Sunday, May 21, 2017

Weekend update

Congress remains in session on Capitol Hill this week. On Tuesday, according to Reuters, the President will release his complete FY 2018 budget proposal. The House and Senate Budget committees each will hold hearing on the proposal on Wednesday morning.

Federal News Radio reports on a federal employee compensation hearing that the House Oversight and Government Reform Committee held last Thursday. OPM did not present testimony at this hearing.

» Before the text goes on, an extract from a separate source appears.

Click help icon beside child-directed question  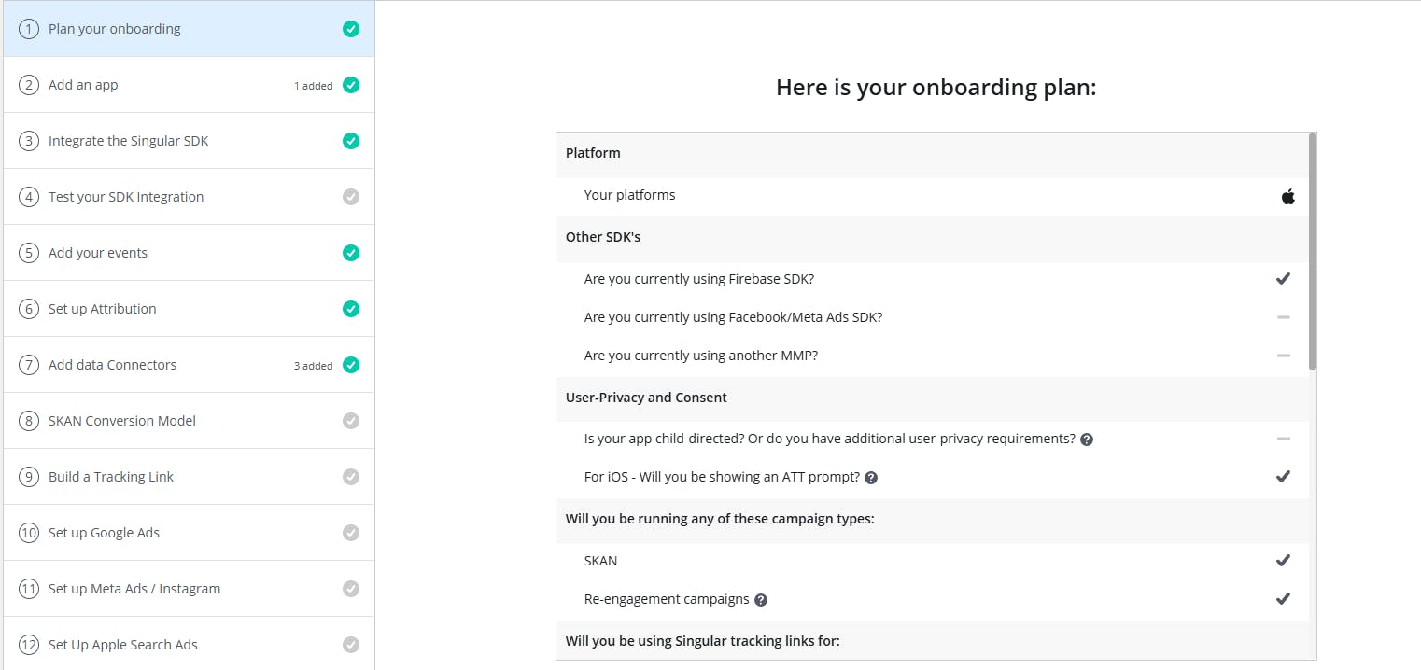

The Congressional Budget Office ("CBO") did testify.
Overall, CBO found that government  spends about 17 percent more compensating federal employees  compared to their counterparts in the private sector.  In total, federal employees with a high school diploma or less earn on average 53 percent more than their counterparts in the private sector, while federal workers with a bachelor’s degrees received 21 percent more in compensation. In contrast, total compensation costs for employees with a professional degree or doctorate were 18 percent lower than workers in the private sector, CBO said.
The CBO report (p. 13) finds similar but exaggerated differences when you consider fringe benefit costs.
As with wages, differences in the cost of benefits in the federal government and the private sector varied by employees’ highest level of education. For example, CBO estimates that, relative to costs for similar workers in the private sector, bene t costs were about:
  • 93 percent higher, on average, for federal workers with a high school diploma or less education;
  • 52 percent higher, on average, for federal workers whose highest level of education was a bachelor’s degree; and 
  • Roughly the same, on average, for federal workers with a professional degree or doctorate.
On average for workers at all education levels, benefits for federal employees cost about $26 per hour worked, whereas benefits for private-sector employees with certain similar observable characteristics cost $18, CBO estimates. 
The Government Accountability Office also testified.  According to the Federal News Radio report,
“Pay is not the only thing,” said Robert Goldenkoff, director of strategic issues at GAO. “Even if we could assume for the moment that we could come up with the ideal pay system, it still does no good if your on-boarding processes are inadequate, if you don’t make effective use of their talents, if you don’t aggressively recruit them, if once they do come on board you don’t develop them [and] they’re not given effective supervision. It’s also a matter of work-life balance programs, and it needs to be tailored to individual labor markets. It needs to be tailored to individual occupations. We’re just not doing that effectively right now.”
The GAO report (p. 3) also reminds Congress that "government-wide more than 34 percent of federal employees on-board by the end of fiscal year 2015 [September 30, 2015] will be eligible to retire by 2020" At the OPM AHIP carrier conference, an OPM statistician observed that the federal government retirement tsunami that was predicted ten years ago has not happened yet.  He attributed it to the great recession and the fact that the FEHBlog's own Baby Boomer generation is working longer than anticipated. Giving the government more time to adjust is a good thing, but as sure as time marches on, the retirement wave will hit before long.